» **The problem**
The answer must be an exact transcription of every record.

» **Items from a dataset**
┄┄┄┄┄┄
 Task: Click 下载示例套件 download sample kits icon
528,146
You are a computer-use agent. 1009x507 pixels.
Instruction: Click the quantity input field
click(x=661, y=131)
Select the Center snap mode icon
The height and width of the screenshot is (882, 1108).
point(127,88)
┄┄┄┄┄┄
» **Output for this task**
 Task: Click 下载示例套件 download sample kits icon
528,146
You are a computer-use agent. 1009x507 pixels.
Instruction: Click the quantity input field
click(x=661, y=131)
Select the Center snap mode icon
The height and width of the screenshot is (882, 1108).
point(127,88)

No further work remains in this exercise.